Intelligent People Speaking Reasonably follows two Iraq vets adrift in the civilian life of the Pacific Northwest.
Space is Kindness witnesses the unexpected death of Missouri Governor Mel Carnahan from the perspective of a local reporter and a photographer rushing to the crash-site in 2000.
Darkstar takes place in Dublin and follows a young outcast named Sailor through grimy, pre Apocalyptic streets as he tries to find the soulmate he hasn't seen since childhood.
Son of Man tells the story of the Manson family from the perspective of one of its members.
How to Make Millions in the Oil Market contemplates the absurdity of war from the point of view of a Blackwater contractor first in the chaos of Iraq and later in the relative peace of the US.

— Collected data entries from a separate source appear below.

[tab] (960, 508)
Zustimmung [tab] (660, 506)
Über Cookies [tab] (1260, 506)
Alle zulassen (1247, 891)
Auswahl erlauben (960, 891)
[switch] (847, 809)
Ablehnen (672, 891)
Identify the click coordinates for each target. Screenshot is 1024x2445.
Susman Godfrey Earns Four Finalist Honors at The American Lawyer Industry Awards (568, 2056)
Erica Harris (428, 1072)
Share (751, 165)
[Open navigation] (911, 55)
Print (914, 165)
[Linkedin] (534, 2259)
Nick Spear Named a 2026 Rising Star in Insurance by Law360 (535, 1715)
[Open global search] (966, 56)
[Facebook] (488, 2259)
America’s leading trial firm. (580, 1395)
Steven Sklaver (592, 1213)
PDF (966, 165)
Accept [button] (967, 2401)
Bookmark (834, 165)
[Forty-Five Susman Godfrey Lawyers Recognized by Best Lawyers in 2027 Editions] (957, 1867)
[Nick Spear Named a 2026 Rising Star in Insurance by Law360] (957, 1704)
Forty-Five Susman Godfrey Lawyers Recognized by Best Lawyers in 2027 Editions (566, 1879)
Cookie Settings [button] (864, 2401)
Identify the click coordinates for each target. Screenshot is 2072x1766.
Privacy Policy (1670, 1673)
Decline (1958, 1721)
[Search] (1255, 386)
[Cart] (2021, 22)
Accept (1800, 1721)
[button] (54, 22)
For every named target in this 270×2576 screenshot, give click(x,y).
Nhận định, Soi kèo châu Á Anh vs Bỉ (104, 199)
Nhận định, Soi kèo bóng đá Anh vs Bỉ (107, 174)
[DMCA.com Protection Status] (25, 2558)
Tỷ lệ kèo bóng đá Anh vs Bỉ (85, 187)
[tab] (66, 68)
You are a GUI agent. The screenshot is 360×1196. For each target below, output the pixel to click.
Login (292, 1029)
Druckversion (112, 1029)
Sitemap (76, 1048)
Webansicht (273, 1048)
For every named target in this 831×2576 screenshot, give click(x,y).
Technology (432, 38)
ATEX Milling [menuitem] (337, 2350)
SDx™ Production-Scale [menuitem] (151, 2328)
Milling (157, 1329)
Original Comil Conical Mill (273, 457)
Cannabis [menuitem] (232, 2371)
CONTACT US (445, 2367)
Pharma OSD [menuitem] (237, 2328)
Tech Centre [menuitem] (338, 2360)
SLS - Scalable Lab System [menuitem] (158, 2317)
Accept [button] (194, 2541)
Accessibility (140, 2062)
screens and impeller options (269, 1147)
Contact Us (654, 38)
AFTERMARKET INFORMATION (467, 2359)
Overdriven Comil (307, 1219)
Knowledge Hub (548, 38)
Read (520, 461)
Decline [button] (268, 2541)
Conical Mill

The epictitle story Prince of the World follows a mixed-race orphan named Labelle as he wanders north along the Mississippi, ultimately caught in the infamous Starved Rock Massacre in Howard's home-state of Illinois.
PUBLISHERS WEEKLY
The mood of these six long, finely-written stories from Howard (Tea of Ulaanbaatar) is dark, sordid, and desperate. In the first, "Darkstar," Sailor, born to a prostitute and a "motionless cripple" in contemporary Dublin, seeks answers in what he believes are apocalyptical astronomical events, drawing him deeper into a world of violence and futility. In "Intelligent People Speaking Reasonably," two veterans of the Iraq War marvel at a rural American landscape "untouched by war" and question heroism. Another Iraq War story, "How to Make Millions in the Oil Market," gives the perspective of a modern mercenary: "Blackwater paid five times his Army salary, and people yelled at you a lot less." The most disturbing, and uneven, story in the collection is "Son of Man." Based on Charles Manson's cult, the story suggests a degree of government complicity in the heinous crimes. The title story, another novella-length piece, begins in 1818 and tells the heartbreaking tale of Labelle, a mixed-race orphan journeying up the Mississippi. Unsettled by the rise of technology, he comes to assert that "the Age of Man was expiring." Howard's characters live at the mercy of forces much larger than themselves. The collection etches a disturbing, unsettling vision, told with a brave, unflinching perspective that will unfortunately limit the book's audience.